Mais do que uma afirmação infeliz, a comparação demonstrou o total desrespeito, a desvalorização e a invisibilidade, além do desconhecimento sobre a realidade da valorosa atividade das quase sete milhões de mulheres trabalhadoras domésticas. No Brasil, o trabalho doméstico é a ocupação que agrega o maior numero de mulheres, 15,8% do total da ocupação feminina, de acordo com dados disponibilizados pela Pesquisa Nacional por Amostra de Domicílios do IBGE. E a maioria dessa categoria é formada por mulheres, sobretudo negras. Desse total, 73,2% não têm carteira assinada e, por conseguinte, não contam com qualquer amparo trabalhista e previdenciário previstos para todas trabalhadoras e trabalhadores.
A informalidade acarreta uma série de violações de direitos, como carga horária bem acima do limite legal, excesso de horas trabalhadas sem remuneração extra, salários abaixo do mínimo estabelecido, entre outros. As declarações de Delfim Netto expuseram a face perversa do racismo, do preconceito e o pressuposto de que as pessoas são diferentes e que, portanto, são ou não merecedoras de direitos. Por essa visão, existem os animais e seus "donos". Identificar os discursos que perpetuam a cultura da desigualdade significa combater a violência dissimulada e a mais explícita, que impedem os avanços sociais, o reconhecimento da cidadania, do tratamento igualitário para todas e todos e, por decorrência, da democracia.
Este é o personagem, ou melhor, o "entulho" histórico da Ditadura Militar Brasileira que a imprensa exalta como um "grande economista" e "intelectual" brasileiro, quase um mecenas por ter contribuído para grande parte do acervo da biblioteca da USP através de emendas parlamentares (como se não fosse uma obrigação de qualquer parlamentar decente em um país sério destinar recursos públicos - nem se trata de pessoais- para a educação pública.

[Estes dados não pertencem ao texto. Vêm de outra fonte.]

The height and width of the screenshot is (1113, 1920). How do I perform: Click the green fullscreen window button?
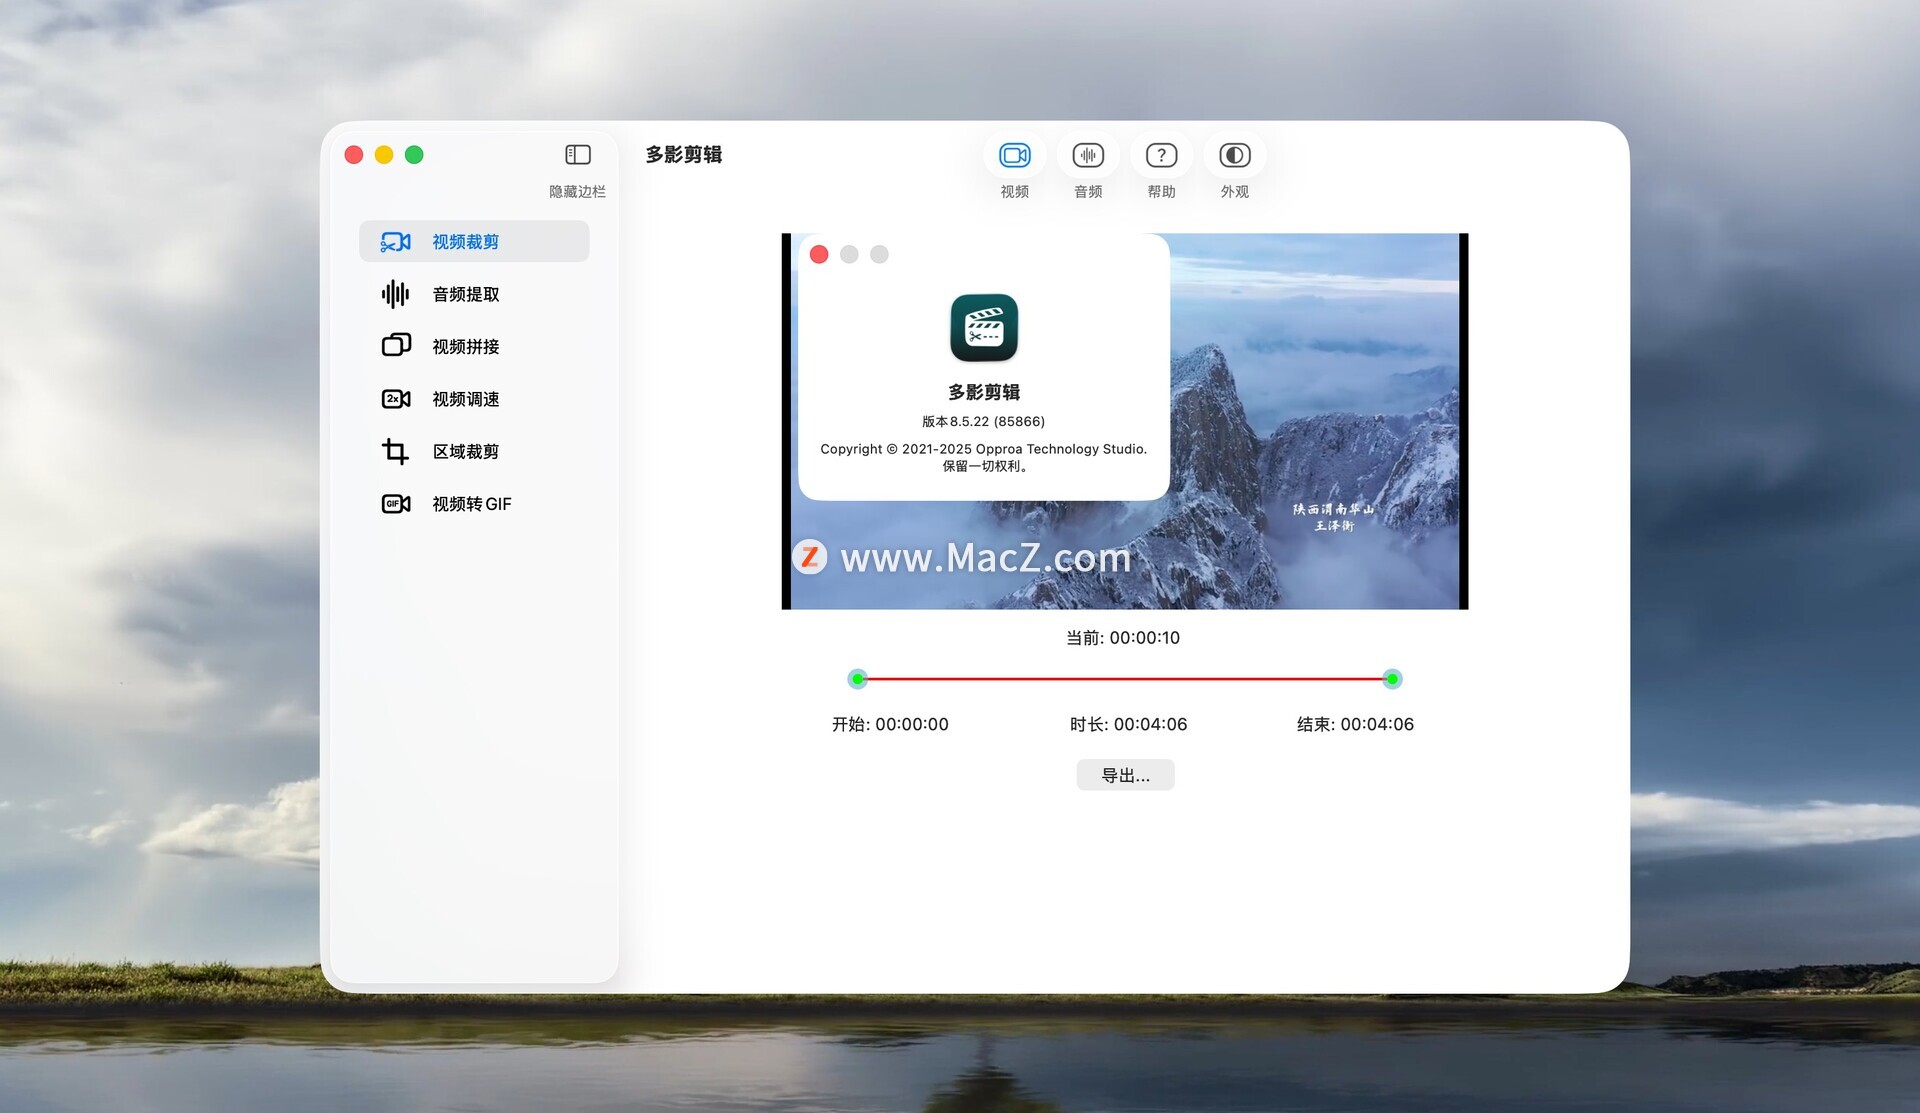click(414, 155)
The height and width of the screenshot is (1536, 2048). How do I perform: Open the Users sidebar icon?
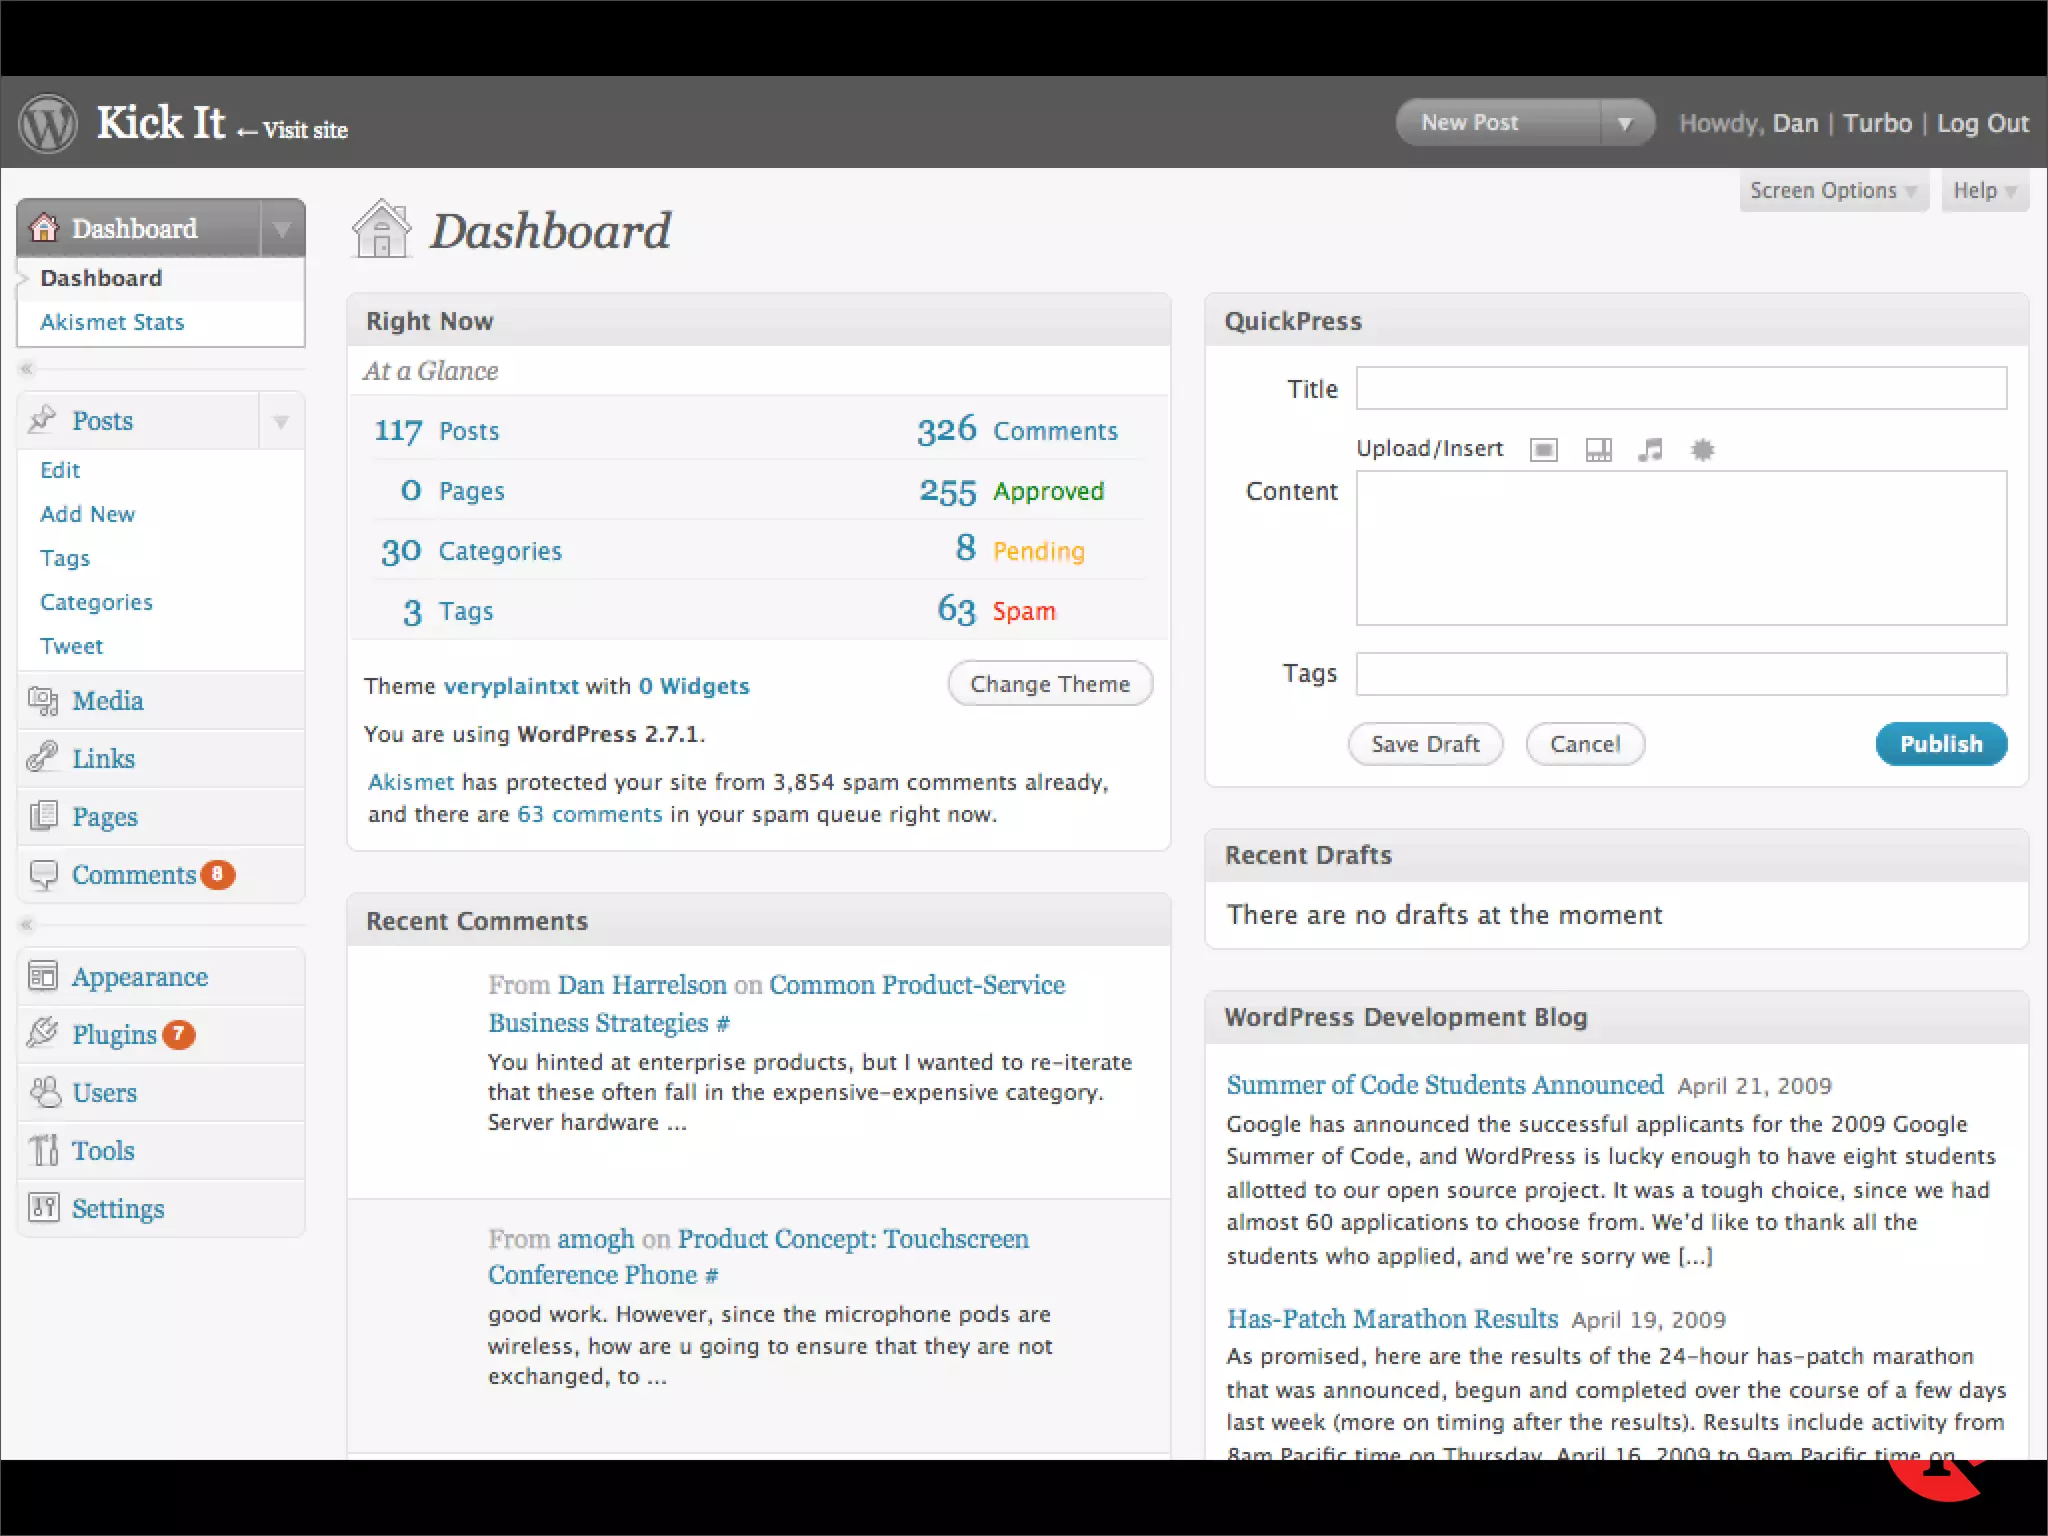(43, 1092)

É a mesma imprensa que critica ditaduras na Venezuela, Nicarágua, Coréia do Norte, Rússia, Irã e outros países, mas que "passa pano" para os personagens autoritários, preconceituosos, violadores de direitos fundamentais e apoiadores de ditadura dentro do seu próprio país. Delfim Netto definitivamente deixará saudades apenas para as "viúvas" saudosistas da extrema direita e os ignorantes que, propositalmente ou não, desconhecem as consequências maléficas da Ditadura Militar de 1964 a 1985 para o Brasil até os dias atuais.
Referências:
FONTENELLE, Francisco Moacir Méier. Delfim Netto. In: Biografias da Ditadura que disseram sim. Memórias da Ditadura. São Paulo: Instituto Vladimir Herzog, 2013. Disponível em: <https://memoriasdaditadura.org.br/personagens/delfim-netto/>.
GASPARI, Elio. A ditadura envergonhada: As ilusões armadas. Rio de Janeiro: Intrínseca, 2014 (Coleção Ditadura Livro 1).